Como um mestre, Aureliano conduziu-nos pelas ruas, alamedas e canais da linda cidade e chegamos a uma enorme mansão clássica, arquitetura inglesa do século dezenove, com enorme jardim de acesso à porta, emoldurada por quatro colunas brancas num átrio. Soamos a campainha e fomos recebidos pelo mordomo, vestido num impecável terno preto, lenço branco no bolso. A recepção foi muito amistosa e formal. Afinal, não havíamos avisado sobre a inesperada visita. “D. Edimê está repousando e o Ministro está no Rio. Talvez venha para o jantar.”

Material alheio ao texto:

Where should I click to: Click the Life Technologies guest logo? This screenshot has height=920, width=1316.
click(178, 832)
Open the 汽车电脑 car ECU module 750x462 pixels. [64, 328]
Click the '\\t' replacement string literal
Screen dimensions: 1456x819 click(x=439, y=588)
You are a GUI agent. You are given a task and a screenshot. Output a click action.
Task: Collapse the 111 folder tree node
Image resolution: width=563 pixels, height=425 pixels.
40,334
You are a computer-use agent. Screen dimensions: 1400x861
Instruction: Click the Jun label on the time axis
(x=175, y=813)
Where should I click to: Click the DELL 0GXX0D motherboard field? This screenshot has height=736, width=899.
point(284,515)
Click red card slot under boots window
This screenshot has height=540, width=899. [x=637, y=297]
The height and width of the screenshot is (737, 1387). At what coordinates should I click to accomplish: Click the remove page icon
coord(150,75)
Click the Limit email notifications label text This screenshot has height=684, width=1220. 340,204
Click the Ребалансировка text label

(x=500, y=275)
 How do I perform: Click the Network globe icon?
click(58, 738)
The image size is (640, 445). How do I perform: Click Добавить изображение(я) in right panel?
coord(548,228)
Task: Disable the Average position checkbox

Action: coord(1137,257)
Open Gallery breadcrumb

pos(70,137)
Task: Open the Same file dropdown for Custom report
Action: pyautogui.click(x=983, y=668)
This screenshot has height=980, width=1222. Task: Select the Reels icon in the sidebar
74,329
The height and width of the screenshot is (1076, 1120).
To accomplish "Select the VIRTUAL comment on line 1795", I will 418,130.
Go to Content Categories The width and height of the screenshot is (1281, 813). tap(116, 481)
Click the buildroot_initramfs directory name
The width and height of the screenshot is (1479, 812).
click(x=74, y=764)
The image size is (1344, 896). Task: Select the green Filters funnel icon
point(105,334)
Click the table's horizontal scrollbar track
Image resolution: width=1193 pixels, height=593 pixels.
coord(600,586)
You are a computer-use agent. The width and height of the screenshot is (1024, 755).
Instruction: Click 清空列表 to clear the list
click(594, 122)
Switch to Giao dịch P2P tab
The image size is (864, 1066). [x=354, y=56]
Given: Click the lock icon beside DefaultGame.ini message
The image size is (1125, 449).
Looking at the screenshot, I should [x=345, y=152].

Aureliano, cerimoniosamente, pediu que a avisasse que estávamos de passagem, ele, a mãe dela, com o primo Helvécio e o filho Roberto, de Belo Horizonte. O mordomo retirou-se, educadamente, e, após uns poucos minutos, voltou anunciando: “D. Edimê vai descer em seguida e pediu-me para convidá-los para o jantar, que será servido às sete horas. Podem esperar na biblioteca, se quiserem.” Fiquei boquiaberto. Nunca tinha visto uma biblioteca daquele tamanho. Aliás, nunca tinha visto biblioteca nenhuma, a não ser numa rápida visita aos livros guardados do Grupo Escolar Barão do Rio Branco, para buscar algum escrito sobre plantas, pois iria fazer uma composição para o Dia da Árvore. Já era um arremedo de biblioteca, aquela coleção de livros.
Em meia hora, Edimê apareceu, muito arrumada e saudou os pais, com cerimônia, cumprimentou o primo e o filho e convidou-nos para jantar, dizendo: “Santiago avisou-me que não poderá vir do Rio, pediu-me para apresentar-lhes desculpas pela ausência e recomendou-me que o convidasse, papai, para fazer as honras da casa, sentando-se à cabeceira, no jantar!” Aureliano, honrado e obediente, dirigiu-se à mesa posta com toda pompa e circunstância. Tudo era surpresa para mim, pois nunca tinha visto uma mesa com pratos, talheres e diversos copos dispostos, milimétricamente, nos seus lugares, com enormes guardanapos de linho branco, chuleados e embainhados sobre a lindíssima toalha portuguesa do século XIX. Um luxo! Sentamo-nos nos lugares indicados e fomos servidos por um elegante maitre de librè, o mesmo mordomo, já paramentado para a nova função. Uma criada, também uniformizada, obedecia às ordens dele com precisão e servia os convidados de acordo com uma rotina pré-ensaiada, onde não faltava nenhum detalhe. Aureliano fez a prova do vinho com precisão e elegância e fartamo-nos de educação e finesse durante todo o tempo. Foi uma experiência e tanto! Após o café, tomei o primeiro licor da minha vida, um Drambuie, “derivado do Scotch Whisky”, comentou o tio sábio.
Aureliano e Naná aceitaram o convite para pousar na mansão e eu e papai retomamos nossa viagem para o Rio, por volta das nove da noite. E que noite!